Another long day with 20 presentations in the two technical sessions, but as always, plenty of time to mingle with the exhibitors, and view the posters. 
The first coffee break started well for us when conference sponsor Metso agreed to sponsor our next conference in Cape Town, Comminution '20.
Pauline Choshane and Jon seal agreement on Metso's sponsorship of Comminution '20
Turkish company USK Kimya A.Sis one of the leading developers and manufacturers of sodium carboxymethyl cellulose (CMC) and polyanionic cellulose (PAC), specialising in development and production of different types of CMC and PAC. The company is represented at the conference by Belma Sonmez, who is pictured (centre) below talking to Romke Kuyvenhoven and Kari Heiskanen.

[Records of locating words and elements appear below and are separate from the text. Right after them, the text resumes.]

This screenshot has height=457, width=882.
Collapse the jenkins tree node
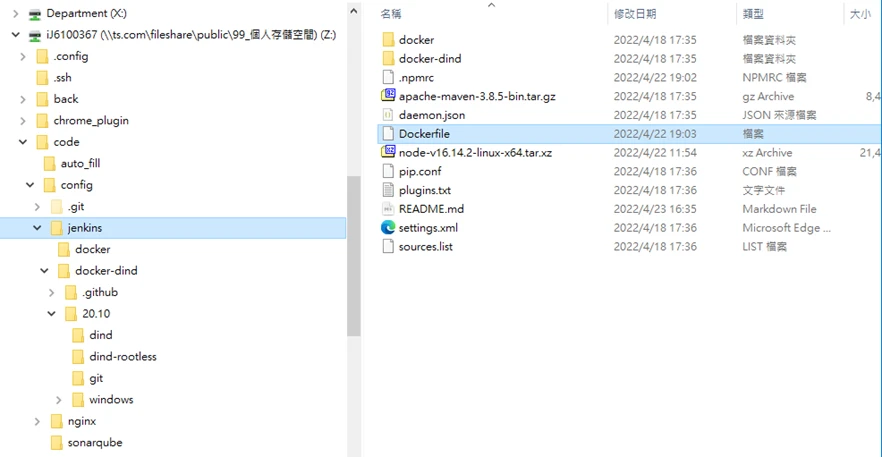(x=38, y=228)
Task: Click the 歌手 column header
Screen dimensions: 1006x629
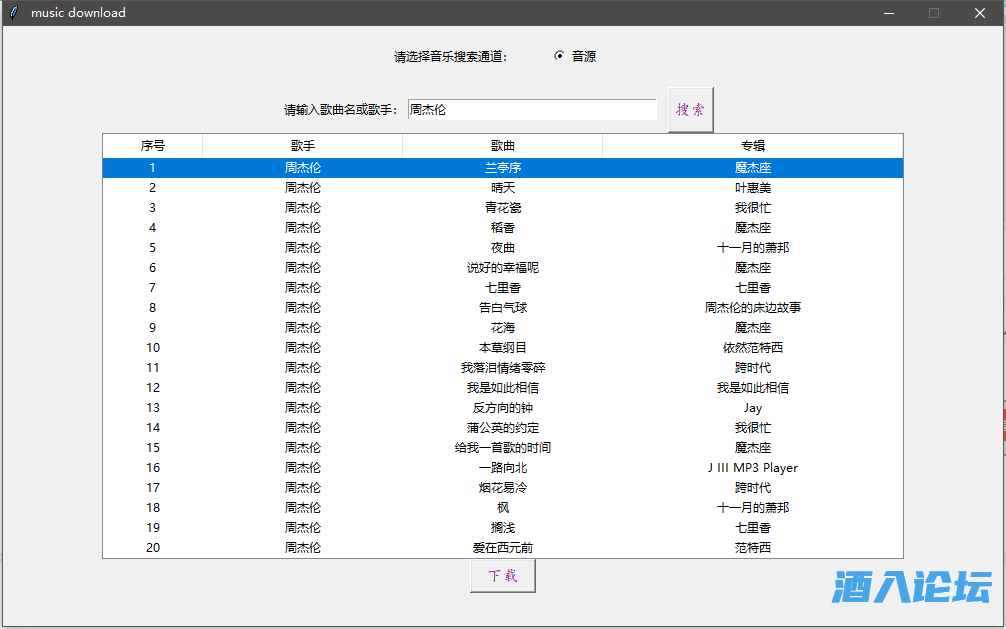Action: click(x=302, y=146)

It's great to have six representatives from Katanga Mining Limited, which operates a large-scale copper-cobalt mine complex in the Democratic Republic of Congo (DRC) through two joint ventures, Kamoto Copper Company (KCC) and DRC Copper and Cobalt Project (DCP). The KCC joint venture produced its first copper cathode in December 2007. I was pleased to hear that one of the delegates, Andrew Molloy, has degree in mining geology and an MSc in mineral processing from Camborne School of Mines.
Also good to see Pavel Milenky and Yaarit Boker, from ICl Rotem Amfert, our first ever delegates from Israel at a flotation conference. ICL is a world leader in specialty fertilizers, bromine and flame retardants. It produces approximately a third of the world’s bromine, and is the world’s sixth largest potash producer, as well as one of its leading providers of pure phosphoric acid.
Yaarit and Pavel
Back in the exhibition I caught up with the Maelgwyn Mineral Services (MMS) team, who were talking to Martyn Hay of Eurus Mineral Consultants. MMS is a regular sponsor of MEI's flotation and comminution conferences and will be back in Cape Town next April for Comminution '20.
Martyn Hay (2nd right) with the MMS team
With around 290 delegates, the overflow room is proving to be popular, as always. Here delegates can hear and see the presentations which are live-streamed from the main conference room, and can move freely in and out of the room, and catch up with work with an ear to the presentations.
Despite Table Mountain being obscured by cloud all day, I think most delegates appreciated a break away from the conference atmosphere with a fine evening dinner and entertainment at the beautiful Kirstenbosch Botanical Gardens.